The department adapted its amphitheatre programs to a campfire-style series and provided more individual learning opportunities using online resources and self-guided hikes. The department expanded a 12-month hike challenge at Fort Abraham Lincoln State Park to all the state parks. The department also was able to obtain $7.9 million from the Legislature to modernize aging park infrastructure.

Travnicek said her decision to return to North Dakota from Washington was prompted by a desire to move closer to family and to work on issues that affect North Dakotans.

“I’m just an individual that really enjoys trying to find solutions to some of these complex issues and being able to do that in my home state,” she said.

Natural resource management offers the type of complex issues that intrigue her, she said.

“Water touches everyone, whether you’re an individual landowner, agricultural producer, business entity,” Travnicek said. “It’s just so regional, national and international.”

Because of the broad scope of water issues, Travnicek cited the importance of staying aware of changing priorities at different levels of government and making sure that North Dakota’s interests are considered.

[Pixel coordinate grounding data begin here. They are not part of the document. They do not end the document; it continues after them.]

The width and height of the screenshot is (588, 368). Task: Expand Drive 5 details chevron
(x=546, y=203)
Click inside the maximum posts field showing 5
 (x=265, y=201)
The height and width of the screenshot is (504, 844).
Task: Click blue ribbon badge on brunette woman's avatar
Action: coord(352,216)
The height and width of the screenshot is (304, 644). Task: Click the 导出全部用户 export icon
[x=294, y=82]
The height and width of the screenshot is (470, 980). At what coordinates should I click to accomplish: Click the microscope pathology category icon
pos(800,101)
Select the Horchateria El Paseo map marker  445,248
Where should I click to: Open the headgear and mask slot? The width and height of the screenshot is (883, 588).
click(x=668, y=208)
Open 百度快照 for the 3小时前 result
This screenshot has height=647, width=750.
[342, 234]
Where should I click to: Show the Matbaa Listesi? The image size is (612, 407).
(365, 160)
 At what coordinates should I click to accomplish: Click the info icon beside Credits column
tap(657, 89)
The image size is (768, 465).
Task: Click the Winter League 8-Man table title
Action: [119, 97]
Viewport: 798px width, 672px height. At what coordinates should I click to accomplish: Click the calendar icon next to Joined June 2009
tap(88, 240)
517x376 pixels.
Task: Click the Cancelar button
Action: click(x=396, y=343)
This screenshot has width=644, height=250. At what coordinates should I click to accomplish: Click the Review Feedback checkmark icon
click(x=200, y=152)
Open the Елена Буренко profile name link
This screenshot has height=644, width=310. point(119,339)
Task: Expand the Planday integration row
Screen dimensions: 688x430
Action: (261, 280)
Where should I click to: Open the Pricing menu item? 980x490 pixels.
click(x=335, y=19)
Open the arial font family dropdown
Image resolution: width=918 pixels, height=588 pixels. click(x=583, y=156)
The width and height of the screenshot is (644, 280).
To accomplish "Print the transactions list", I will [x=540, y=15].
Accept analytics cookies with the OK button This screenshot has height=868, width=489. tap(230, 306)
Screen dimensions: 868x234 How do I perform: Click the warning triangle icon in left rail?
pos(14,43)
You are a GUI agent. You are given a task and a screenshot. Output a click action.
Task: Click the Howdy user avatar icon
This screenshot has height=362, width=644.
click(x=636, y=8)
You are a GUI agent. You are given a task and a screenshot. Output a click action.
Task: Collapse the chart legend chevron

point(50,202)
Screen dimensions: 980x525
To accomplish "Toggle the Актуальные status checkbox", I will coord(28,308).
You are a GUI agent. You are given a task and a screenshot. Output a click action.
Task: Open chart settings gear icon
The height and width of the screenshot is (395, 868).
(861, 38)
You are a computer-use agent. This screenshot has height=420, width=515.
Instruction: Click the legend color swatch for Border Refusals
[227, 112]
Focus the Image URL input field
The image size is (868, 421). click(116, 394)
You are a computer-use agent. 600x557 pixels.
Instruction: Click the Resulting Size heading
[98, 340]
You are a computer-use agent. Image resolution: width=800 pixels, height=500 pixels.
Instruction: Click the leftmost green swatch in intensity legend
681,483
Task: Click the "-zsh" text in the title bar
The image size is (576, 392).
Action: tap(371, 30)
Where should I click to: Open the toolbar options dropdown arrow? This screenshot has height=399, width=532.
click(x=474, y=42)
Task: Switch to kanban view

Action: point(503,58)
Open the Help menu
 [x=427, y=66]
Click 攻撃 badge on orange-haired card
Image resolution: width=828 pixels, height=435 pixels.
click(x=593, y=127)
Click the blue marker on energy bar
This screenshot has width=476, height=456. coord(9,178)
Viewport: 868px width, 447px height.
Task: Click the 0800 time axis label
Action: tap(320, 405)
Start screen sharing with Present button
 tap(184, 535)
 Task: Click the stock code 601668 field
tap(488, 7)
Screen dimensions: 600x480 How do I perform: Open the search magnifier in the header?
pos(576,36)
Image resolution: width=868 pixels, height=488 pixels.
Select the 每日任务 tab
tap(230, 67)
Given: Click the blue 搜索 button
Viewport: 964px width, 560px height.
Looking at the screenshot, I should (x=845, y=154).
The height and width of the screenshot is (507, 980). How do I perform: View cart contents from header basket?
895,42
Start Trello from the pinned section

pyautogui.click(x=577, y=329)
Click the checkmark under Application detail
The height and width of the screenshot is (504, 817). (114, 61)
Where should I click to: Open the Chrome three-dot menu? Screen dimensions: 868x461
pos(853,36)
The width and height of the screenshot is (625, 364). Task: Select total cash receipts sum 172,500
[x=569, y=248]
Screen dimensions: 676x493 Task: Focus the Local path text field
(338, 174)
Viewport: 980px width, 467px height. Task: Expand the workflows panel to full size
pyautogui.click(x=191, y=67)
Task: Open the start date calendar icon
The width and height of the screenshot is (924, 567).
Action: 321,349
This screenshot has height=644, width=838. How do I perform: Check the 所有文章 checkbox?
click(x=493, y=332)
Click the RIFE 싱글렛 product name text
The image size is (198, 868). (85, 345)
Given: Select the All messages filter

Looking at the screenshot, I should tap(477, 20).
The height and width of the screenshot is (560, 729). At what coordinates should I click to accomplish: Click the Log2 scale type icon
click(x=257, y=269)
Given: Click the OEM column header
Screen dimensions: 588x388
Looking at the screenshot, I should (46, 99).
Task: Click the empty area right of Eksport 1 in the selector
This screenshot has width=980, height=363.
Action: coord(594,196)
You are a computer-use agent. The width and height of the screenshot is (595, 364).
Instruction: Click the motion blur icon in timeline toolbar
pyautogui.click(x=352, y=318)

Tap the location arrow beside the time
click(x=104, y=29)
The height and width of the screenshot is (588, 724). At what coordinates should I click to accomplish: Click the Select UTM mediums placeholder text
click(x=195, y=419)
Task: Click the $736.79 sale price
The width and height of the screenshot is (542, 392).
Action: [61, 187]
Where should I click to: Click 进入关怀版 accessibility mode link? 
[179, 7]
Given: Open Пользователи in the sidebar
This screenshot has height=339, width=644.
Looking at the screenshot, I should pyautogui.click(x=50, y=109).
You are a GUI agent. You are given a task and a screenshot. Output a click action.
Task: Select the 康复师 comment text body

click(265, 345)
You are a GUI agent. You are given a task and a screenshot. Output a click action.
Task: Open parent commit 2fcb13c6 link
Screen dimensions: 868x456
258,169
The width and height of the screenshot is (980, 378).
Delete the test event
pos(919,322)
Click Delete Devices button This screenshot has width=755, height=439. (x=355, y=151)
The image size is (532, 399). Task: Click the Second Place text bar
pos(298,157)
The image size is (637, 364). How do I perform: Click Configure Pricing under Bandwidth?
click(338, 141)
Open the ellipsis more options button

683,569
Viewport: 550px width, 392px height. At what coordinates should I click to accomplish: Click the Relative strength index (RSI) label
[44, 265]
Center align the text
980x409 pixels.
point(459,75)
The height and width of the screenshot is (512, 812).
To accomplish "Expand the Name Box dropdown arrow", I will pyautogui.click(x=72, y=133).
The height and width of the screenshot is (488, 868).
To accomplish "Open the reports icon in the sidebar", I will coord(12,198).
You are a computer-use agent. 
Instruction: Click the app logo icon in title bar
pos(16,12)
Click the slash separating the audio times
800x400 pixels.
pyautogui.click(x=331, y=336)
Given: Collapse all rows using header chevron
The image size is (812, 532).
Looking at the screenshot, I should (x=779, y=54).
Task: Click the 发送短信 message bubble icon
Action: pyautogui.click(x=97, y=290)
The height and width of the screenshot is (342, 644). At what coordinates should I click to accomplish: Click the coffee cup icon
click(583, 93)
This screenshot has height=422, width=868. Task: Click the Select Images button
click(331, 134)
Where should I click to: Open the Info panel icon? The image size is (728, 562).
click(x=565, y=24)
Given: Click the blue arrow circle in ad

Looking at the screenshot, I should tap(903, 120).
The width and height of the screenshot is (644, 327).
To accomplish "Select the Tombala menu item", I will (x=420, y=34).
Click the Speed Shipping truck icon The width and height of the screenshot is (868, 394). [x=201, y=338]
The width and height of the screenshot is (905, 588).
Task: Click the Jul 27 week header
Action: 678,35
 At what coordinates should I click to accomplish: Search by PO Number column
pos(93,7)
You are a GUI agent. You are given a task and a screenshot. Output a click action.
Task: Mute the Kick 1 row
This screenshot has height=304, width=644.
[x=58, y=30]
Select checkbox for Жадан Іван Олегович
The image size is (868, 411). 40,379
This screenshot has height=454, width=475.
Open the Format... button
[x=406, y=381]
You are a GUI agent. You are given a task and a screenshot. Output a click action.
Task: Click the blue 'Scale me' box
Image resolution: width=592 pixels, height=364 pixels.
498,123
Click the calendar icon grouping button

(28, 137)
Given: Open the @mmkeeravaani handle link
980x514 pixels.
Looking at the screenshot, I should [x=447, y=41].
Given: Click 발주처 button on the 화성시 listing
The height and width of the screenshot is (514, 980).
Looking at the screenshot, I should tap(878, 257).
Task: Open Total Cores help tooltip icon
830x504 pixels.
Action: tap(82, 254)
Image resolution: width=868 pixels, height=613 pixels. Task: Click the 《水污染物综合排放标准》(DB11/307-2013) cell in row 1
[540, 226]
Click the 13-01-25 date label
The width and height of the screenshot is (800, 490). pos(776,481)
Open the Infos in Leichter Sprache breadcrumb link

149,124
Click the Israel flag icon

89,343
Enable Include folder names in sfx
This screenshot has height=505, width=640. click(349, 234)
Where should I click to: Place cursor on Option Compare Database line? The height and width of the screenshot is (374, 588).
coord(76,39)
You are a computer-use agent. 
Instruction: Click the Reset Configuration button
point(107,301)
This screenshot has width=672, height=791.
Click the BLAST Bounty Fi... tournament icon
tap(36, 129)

“At times we do have to ask for that federal government assistance, but, of course, we also don’t like those times when they’re trying to overreach as well, so you definitely have to try to navigate and then bring your situations to the table,” she said. “Being at the table is a big deal. You want to make sure that they know who you are and what you’re looking for and how you can, hopefully, work together.”

Travnicek brings to the new department her experience in working with the U.S. Army Corps of Engineers and Department of the Interior on projects in California and along the Colorado River, the Everglades and Columbia River. She also has a familiarity with the large flood protection and water supply projects in North Dakota. Her family members were impacted by the 2011 flood in Minot.

“It’s really exciting to put the water hat back on and and really dive into it because I think we are at an important time with the drought that’s upon us and with some of the things that we might be seeing coming down from the federal side that we need to make sure that we’re staying on top of,” she said. “So it’s great to be able to be in this role now and really step up and assist Governor Burgum and the citizens of North Dakota with trying to figure out how we can get people access to water in efficient and cost effective ways.”